ぼくの脳は超合理的

はいの あすか

第1話

「カクセイゴ・スイゴウ……?」

「はい、覚醒後推合です。睡眠心理学の分野で発見された現象なのですが……。先生はご存知ないですか?」

 

 渡辺直樹は、昼休みの職員室で説教を受けている高校生とは思えないほど、堂々としていた。

 

「知らない。その睡眠ナントカが、あなたが数学の期末テストで赤点だった事と、どう関係あるというの?」

 

 教師の神田阿佐子は、この聡明であるのは間違いないのにテストに本気を出さない教え子に手を焼いていた。赤点の生徒が出ると教頭がうるさい。だから、試験前にみっちりと補習を施したはずだった。

 

「深い関係があるんですよ。

 そうか、あれはまだ日本では未発表の論文だったか……」

 

 直樹は顎に手を当てて、ひとり呟く。

 

「論文だか、微分だか、積分だか知らないけど、一体どうするつもり?

 復習してなかったわけ? そろそろ志望校決めなきゃいけないの分かってる?」

「問題ありませんよ。たまたま覚醒後推合が起こってしまっただけですから」

「だから、それ何なのよ」

 

 思わず返した神田の問いに、直樹は得意そうな顔をした。

 

「先生は、自分が眠っている間に起きたことを覚えていますか?」

「眠ってるんだから、覚えてるはずないじゃない」

「なるほど。じゃあ、先生は目覚めた瞬間、

 『眠りについた時には空が暗かったのに、今は眩しいほど明るい! それに約七時間が経過している! 一体寝ている間に何が起きたんだ!?』

 と毎朝びっくり仰天するわけですね」

「はあ? 痴呆じゃないんだから。年増だからって馬鹿にしてんの?」

 

 イラつく神田を、周りの教員がチラッと見るのを感じる。直樹は質問には応えずに、

 

「そんなはずない、ということはつまり、先生は『寝ている間に夜が更け、日付が変わり、新しい朝日が昇ったのだ』と、寝ぼけた頭で推測しているわけです。

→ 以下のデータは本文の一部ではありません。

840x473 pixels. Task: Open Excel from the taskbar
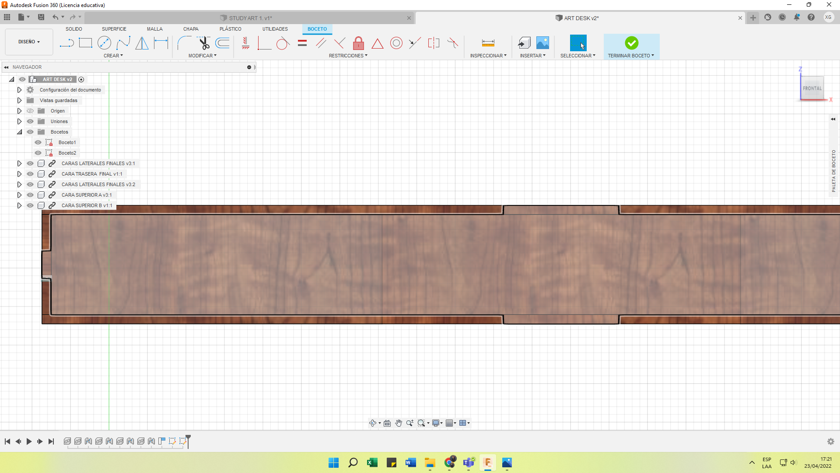click(x=372, y=462)
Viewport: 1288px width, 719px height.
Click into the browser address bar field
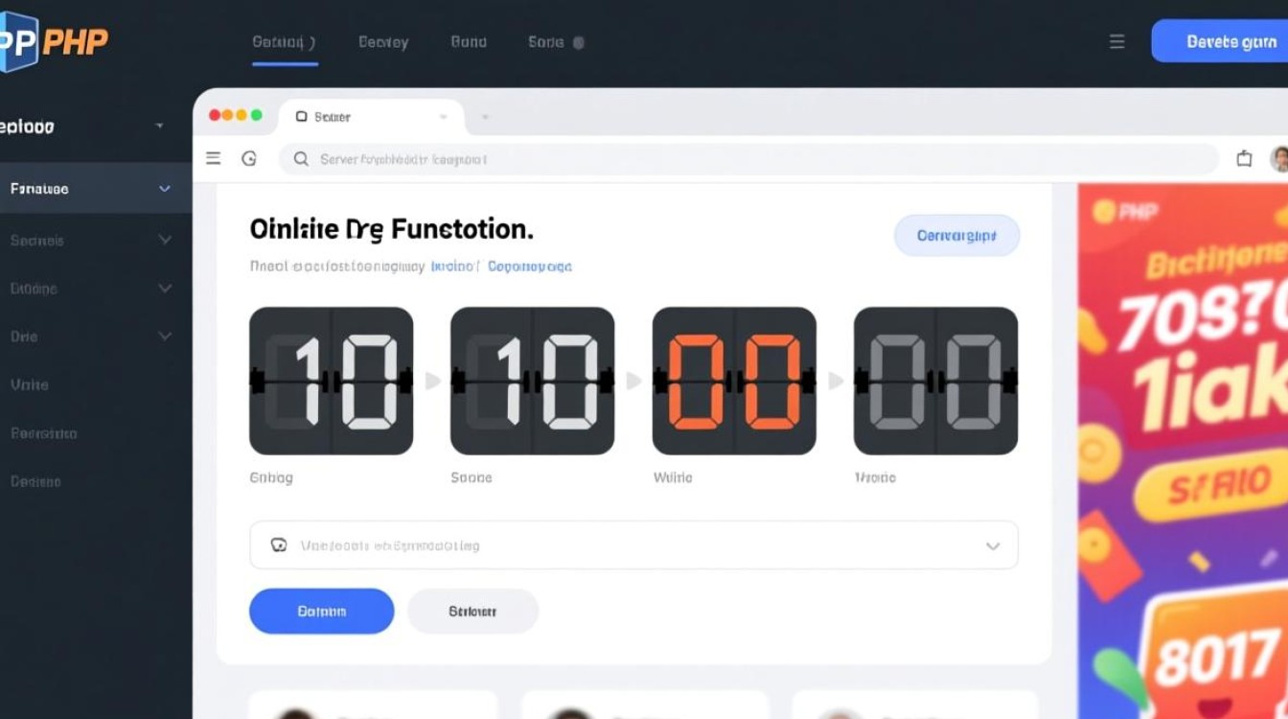click(748, 159)
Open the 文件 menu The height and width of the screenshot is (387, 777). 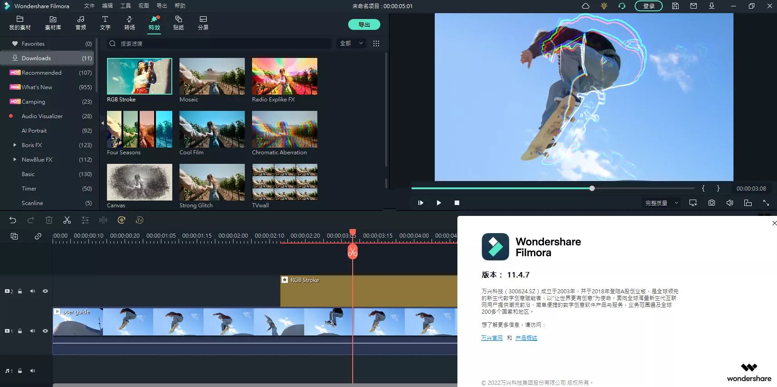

 それなんです、それが覚醒後推合と呼ばれる脳の働きです」

 

 神田は眉間に皺を寄せて、右手のひらを突き出した。

 

「ちょ、ちょっと待って。ついていけない。

 寝て起きたら朝になってるのなんて、三角関数の証明くらい当然の話よ。……あなたには難題なのかもしれないけど」

「では、この場合を考えてみてください。論理立てて根拠を積み上げる、証明問題と同じですよ。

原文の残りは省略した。